Advisory firms, by contrast, still rely heavily on telling. Here's our investment philosophy. Here's your 40-page financial plan. Here's why you should fund that trust. The information is sound, but the delivery asks a lot of the client.

Nicole McMullin, SVP of Product at Wealth.com, spent six years building product at Square and Cash App before returning to wealth management. She sees a massive opportunity for firms willing to adopt a core consumer fintech principle: show, don't tell.

"I think advisors tend to come to meetings well prepared, and a lot of the times you want to have that show-don't-tell moment, but the conversation veers completely off base and you need to take a totally different direction," McMullin said. "It's emotional, it's generational. And the ability that platforms like Wealth have, especially utilizing AI right now — we are able to almost instantaneously take that emotional conversation and translate it and show how this emotional conversation may change their plan, their investment strategy, their tax strategy."
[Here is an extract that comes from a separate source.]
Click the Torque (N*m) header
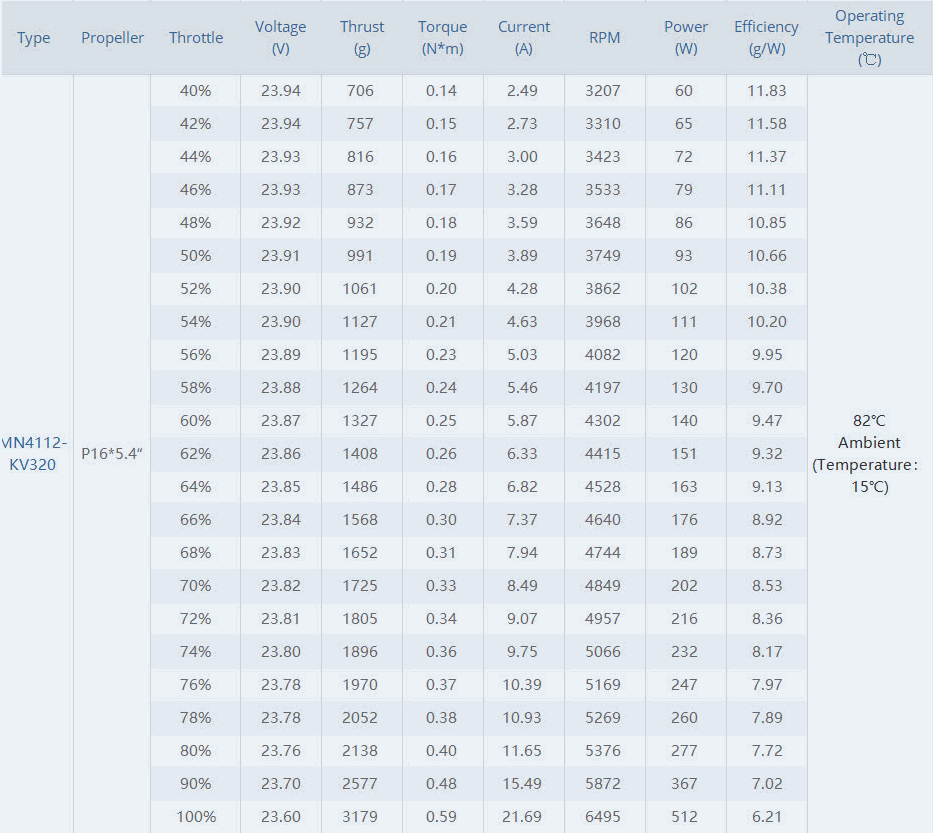 [442, 37]
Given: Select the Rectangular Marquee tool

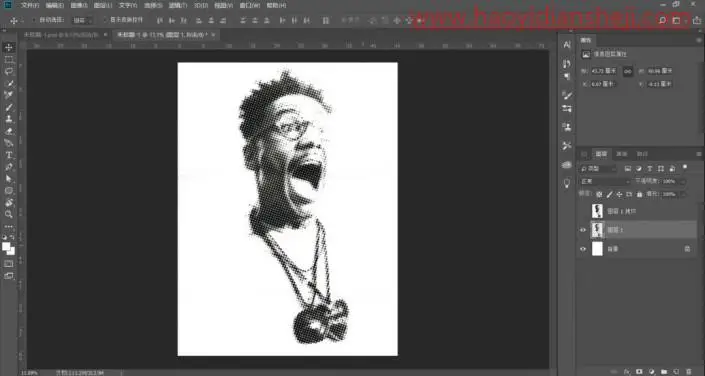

What consumer fintech gets right about the client experience

At Square in 2015, the product team lived by a set of principles: start small, show don't tell, break the rules, give it soul. McMullin still carries those principles into her work today — and they apply directly to advisory technology.

The concept of a "magic moment" is central to consumer product design. It's the instant a user goes from curious to convinced. In fintech, that might be seeing your first investment return in Wealthfront or watching a payment clear in real time on Cash App. In wealth management, that moment is harder to manufacture — but not impossible.

"What Wealth was able to do is give that aha moment first within the document creation of these complex trust and estate plans, and then also pull in people who already had these plans and show and visualize the complexities of these plans," McMullin said. "And that was a major unlock that allowed financial advisors to have that deeper conversation or get to know generations beyond just the first generation."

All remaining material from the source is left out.